Mr. Fahmy, president of TransCentury Associates developers Anis Aclimandos, and Hisham A. Fahmy, the chamber’s executive director, have been making the rounds of administration officials, members of Congress, think-tank experts and reporters since they arrived in Washington on Sunday.
Mr. Aclimandos dismissed press reports that implied Egypt was being critical of the war on terrorism.
“If you look at the facts, Egypt took quick action. I would rather have somebody take action rather than give me lip service,” he said.
Egyptian President Hosni Mubarak was one of the first Arab leaders to strongly condemn the September 11 attacks and offer assistance to the United States.
The three also noted that earlier criticism of the war in the Egyptian press has changed since the rout of the Taliban. Al Akhbar, one of Egypt’s leading newspapers, recently printed a large front-page photograph of a smiling U.S. Marine surrounded by Afghan children.
Egypt has suffered economically from the attacks on America, especially its tourist industry. Five million visitors last year boosted tourism to $4.5 billion. The Egyptian pound has also lost 15 percent of its value.
“It has died since September 11,” Hisham A. Fahmy said of tourism.
They also tried to explain Egypt’s cautious response to President Bush’s warning to Iraqi leader Saddam Hussein.
“We have to live in the area we are in and deal with our neighbors,” Mr. Aclimandos said. “But if it is proven that terrorists have a safe haven in Iraq I don’t think Egypt would hesitate to join a coalition against him. We all know he’s crazy.”

Envoy continues tour
U.S. diplomat William Burns is continuing his Middle East tour with stops in Jordan and Saudi Arabia before returning home on Sunday, the State Department said yesterday.
Mr.
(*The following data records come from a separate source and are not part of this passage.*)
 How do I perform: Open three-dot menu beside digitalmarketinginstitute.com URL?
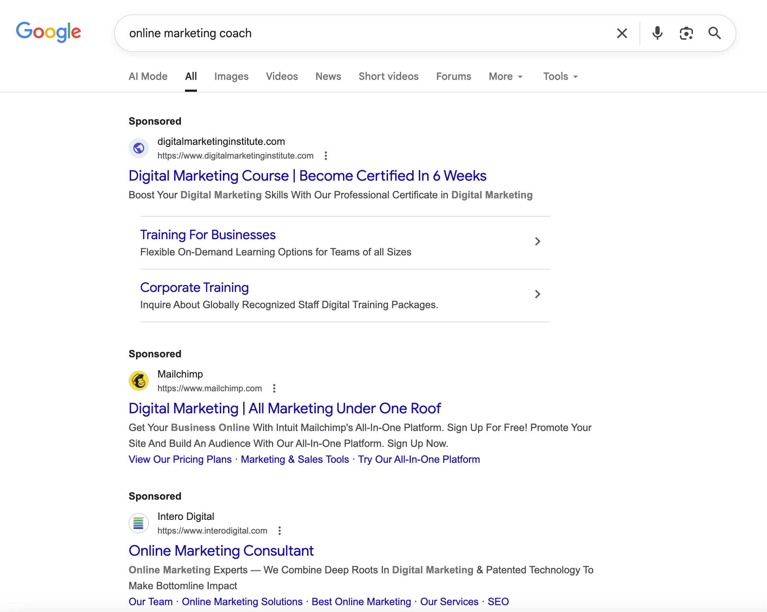[x=326, y=156]
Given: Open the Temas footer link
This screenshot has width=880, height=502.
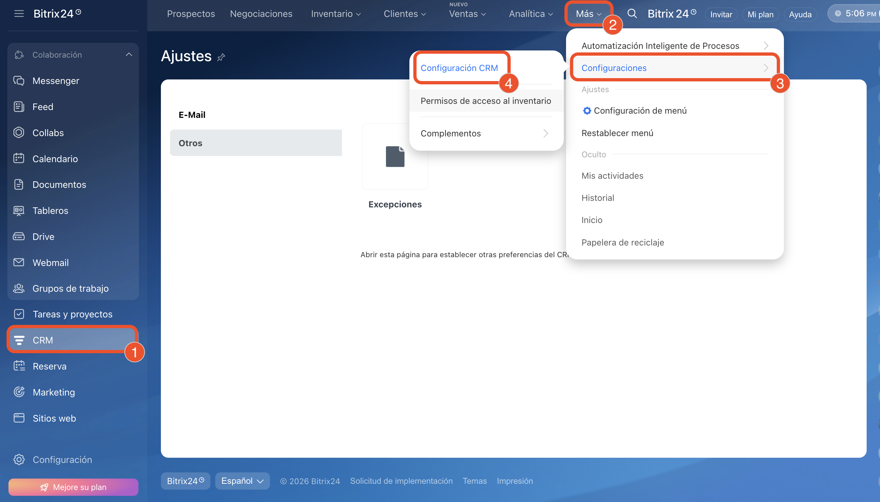Looking at the screenshot, I should (x=474, y=481).
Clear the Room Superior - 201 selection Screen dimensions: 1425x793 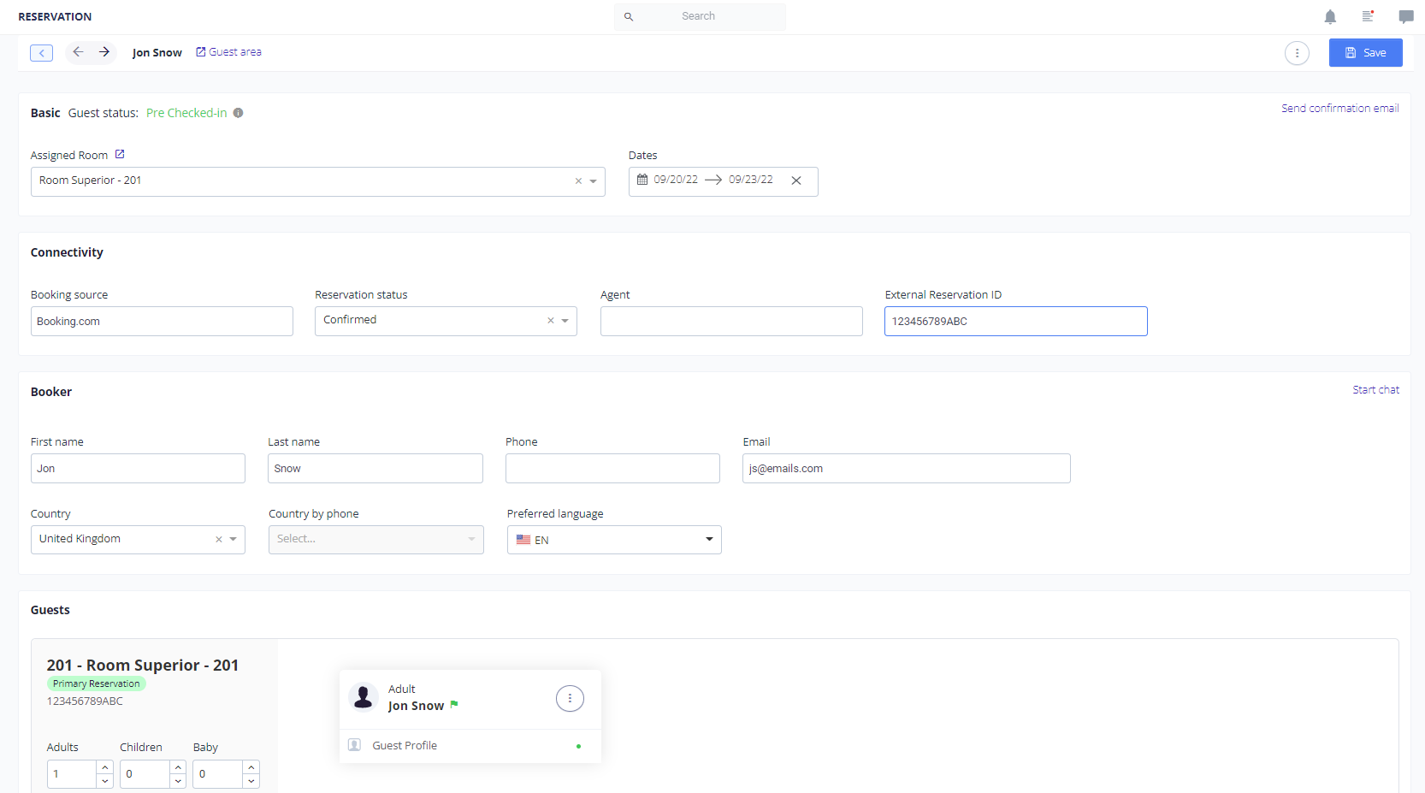tap(578, 181)
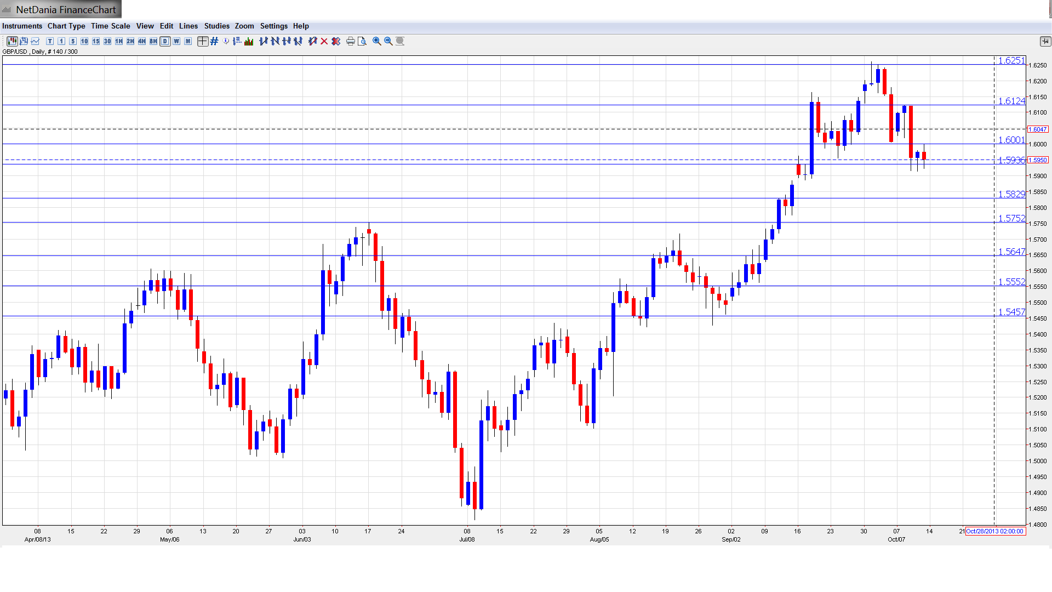Image resolution: width=1052 pixels, height=592 pixels.
Task: Click the print chart icon
Action: (x=351, y=41)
Burns, assistant secretary of state for Near East affairs, met with Egyptian President Hosni Mubarak to discuss the latest U.S. Middle East initiative and the war on terrorism.
Mr. Burns visits Jordan today and Saudi Arabia on Saturday. In Saudi Arabia, he will also discuss efforts to get foreign countries to freeze the bank accounts of depositors with suspected links to terrorists.

Off to Vienna
Stephan M. Minikes is heading to Vienna, Austria, to take up his new position as U.S. ambassador to the Organization for Security and Cooperation in Europe (OSCE), as the group prepares for a major summit on Monday.
Mr. Minikes, who was sworn in yesterday, leaves his position as managing partner of the Washington office of the New York-based Thelen Reid and Priest law firm.
“I have spent the most wonderful years of my life in Washington and at Thelen Reid and Priest,” Mr. Minikes said. “I will miss my friends and colleagues very much, but I welcome the challenges ahead.”
The OSCE opens a two-day meeting Monday and is expecting Secretary of State Colin L. Powell to attend.